Maya (formerly Trundoe) is one of 39 dogs (plus 1 cat) who were removed from a Tucson home in 2020. It was on the news.
When the dogs arrived at the animal shelter, they were dirty, matted, and probably hungry. Some had worn down teeth caused by chewing on their metal crates. At least one had serious eye problems. After being washed, shaved, spayed, neutered, and microchipped (and some teeth pulled), they were all put up for adoption.
The house was ultimately condemned.
I’d been looking for a dog. One day, the shelter called and said they might have a good match. “She’s small and cute,” they said. I’d wanted a medium-sized dog, but I decided to meet her anyway. Best decision of my life.

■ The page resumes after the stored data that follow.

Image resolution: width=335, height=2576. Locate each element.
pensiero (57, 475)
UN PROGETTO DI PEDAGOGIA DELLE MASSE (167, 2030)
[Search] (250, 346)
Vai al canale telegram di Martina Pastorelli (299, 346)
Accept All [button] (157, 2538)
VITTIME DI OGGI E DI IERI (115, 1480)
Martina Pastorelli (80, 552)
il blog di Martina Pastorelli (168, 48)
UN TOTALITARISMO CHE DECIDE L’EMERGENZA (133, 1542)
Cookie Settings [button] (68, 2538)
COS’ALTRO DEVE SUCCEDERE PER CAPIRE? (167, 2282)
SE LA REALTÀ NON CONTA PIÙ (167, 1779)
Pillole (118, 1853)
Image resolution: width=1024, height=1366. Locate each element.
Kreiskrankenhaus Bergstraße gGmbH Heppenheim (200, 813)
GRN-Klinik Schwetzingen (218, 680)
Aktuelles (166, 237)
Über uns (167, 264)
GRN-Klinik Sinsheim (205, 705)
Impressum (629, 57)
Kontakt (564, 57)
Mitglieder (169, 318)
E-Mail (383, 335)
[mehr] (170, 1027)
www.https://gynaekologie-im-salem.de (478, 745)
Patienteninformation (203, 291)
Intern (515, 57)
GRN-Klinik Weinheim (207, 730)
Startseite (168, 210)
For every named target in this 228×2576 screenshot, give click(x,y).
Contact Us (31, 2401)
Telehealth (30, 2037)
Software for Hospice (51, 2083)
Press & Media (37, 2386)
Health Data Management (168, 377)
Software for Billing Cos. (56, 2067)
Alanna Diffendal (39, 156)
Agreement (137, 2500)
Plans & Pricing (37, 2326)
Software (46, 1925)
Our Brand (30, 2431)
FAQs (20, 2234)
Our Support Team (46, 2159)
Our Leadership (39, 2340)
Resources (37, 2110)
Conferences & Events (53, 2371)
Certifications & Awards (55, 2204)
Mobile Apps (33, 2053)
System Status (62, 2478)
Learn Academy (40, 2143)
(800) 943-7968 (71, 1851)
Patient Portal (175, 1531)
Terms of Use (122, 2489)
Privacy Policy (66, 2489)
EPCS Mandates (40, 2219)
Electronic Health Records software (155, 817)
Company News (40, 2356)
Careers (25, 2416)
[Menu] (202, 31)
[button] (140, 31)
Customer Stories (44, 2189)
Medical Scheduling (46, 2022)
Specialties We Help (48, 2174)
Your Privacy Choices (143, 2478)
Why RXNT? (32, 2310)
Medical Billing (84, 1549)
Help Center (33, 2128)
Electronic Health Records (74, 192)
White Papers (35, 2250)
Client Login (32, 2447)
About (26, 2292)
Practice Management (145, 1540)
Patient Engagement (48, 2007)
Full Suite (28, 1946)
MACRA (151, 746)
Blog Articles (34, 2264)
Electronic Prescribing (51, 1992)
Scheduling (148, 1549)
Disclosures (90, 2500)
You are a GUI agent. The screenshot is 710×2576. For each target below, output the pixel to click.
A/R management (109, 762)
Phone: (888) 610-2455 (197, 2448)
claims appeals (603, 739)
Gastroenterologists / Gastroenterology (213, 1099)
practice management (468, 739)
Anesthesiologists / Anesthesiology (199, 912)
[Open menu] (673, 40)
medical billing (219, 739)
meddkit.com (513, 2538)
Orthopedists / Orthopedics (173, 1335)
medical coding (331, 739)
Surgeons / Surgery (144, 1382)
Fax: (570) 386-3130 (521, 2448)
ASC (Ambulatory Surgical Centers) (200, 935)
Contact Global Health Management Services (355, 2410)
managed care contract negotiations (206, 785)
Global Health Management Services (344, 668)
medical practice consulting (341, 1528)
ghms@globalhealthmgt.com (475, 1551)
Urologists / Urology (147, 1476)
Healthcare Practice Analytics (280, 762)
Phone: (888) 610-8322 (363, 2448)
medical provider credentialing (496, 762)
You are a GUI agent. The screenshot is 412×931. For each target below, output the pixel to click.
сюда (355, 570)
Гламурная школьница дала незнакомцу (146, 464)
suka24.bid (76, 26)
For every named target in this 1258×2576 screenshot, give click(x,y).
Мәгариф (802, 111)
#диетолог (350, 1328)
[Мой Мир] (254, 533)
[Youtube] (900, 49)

At the shelter, I sat on a couch and waited for Maya to be brought in to meet me. “She didn’t really want to be put on the leash, so go slow,” the animal care technician told me. Maya promptly jumped up on the couch, held out her paw, and coyly placed it on my hand as if to ask, “Do you come here often?” My preconceived notions about small dogs flew out the window. This one was a keeper. I brought her home the following day. Here she is that day:
It took her a bit of time to adjust. For weeks, she did little but hide under my bed. But she’s a different dog now. She’s gained 4 pounds (a good weight for her, up from her initial 12) and has now learned to walk on a leash, sit, and stay (all of which she didn’t seem to know how to do when I first got her). Sometimes she’ll even perform the combo sit/stay, but only when she’s in the right mood.
She now responds appropriately to “treat,” “food,” “bed,” “couch,” “go home,” and “inside,” so I have to assume she’s a language genius. Although it’s true that she usually plays dumb when I say “come here,” I know she understands me. How can I possibly know that? A BFF can always tell.
She still likes to hide under my bed, where she’s ripped my brand-new wool rug to shreds – but only under the bed where nobody will notice except me. (She’s a very thoughtful dog.)
And speaking of thoughtful, she observes me from a distance while I prepare her morning meal, only chowing down after I’ve started in on my own breakfast.
Maya is a night owl, napping during the day but preferring to go for walks after sunset. Her favorite thing to do in the dark is waking me up at 4 a.m with a vigorous shake of her tags. This morning it was 3 a.m. What was I saying before about her being thoughtful?
She doesn’t seem to know what toys are for, but she will chase blueberries that I roll across the floor to her. I think we’ll graduate to large blueberries next, and then perhaps cherry tomatoes. Maybe she’ll be ready for tennis balls someday.
She cried loudly the first time she rode in a car with me, convincing me that it was her maiden voyage, but she soon became my quiet, patient travel buddy as we made our epic move across 2,800 miles of highway from Arizona to New York two years ago. She never slept a wink in the car – she just stared at the back of her seat, occasionally giving me a nervous, sideways glance as if to ask, “Are we there yet?”
Her face is very expressive. She has her “I need to go out” stare, her “it’s bedtime” gaze, her “aren’t you forgetting my treat,” look, and that adorably crooked smile when she’s really enjoyed her meal.
Oh yes, she definitely smiles. I swear she even laughs! Silently, of course. And sometimes, if I’m lucky, I’ll hear her softly grunting with satisfaction as she gently removes a treat from my hand and goes scampering away with it.
Maya’s recent DNA results revealed that she’s mostly Chihuahua, poodle, and miniature Schnauzer, with 6 other breeds thrown in. But the best part about having her DNA tested was that I found a close relative – her sister (or possibly her mother), whose adoptive name is Sadie Nella Mae M’Lady Moonbeam Marshmallow Huffington (a.k.a. Say-Say). They’re a 50% match. It’s been fun comparing notes with Say-Say’s human. Both dogs are shy, sweet, nocturnal hiders-under-beds who love cuddles and treats.
And now it’s time to take Maya for her birthday walk, if I can get her to “come here.” Happy birthday, Maya, and many more!!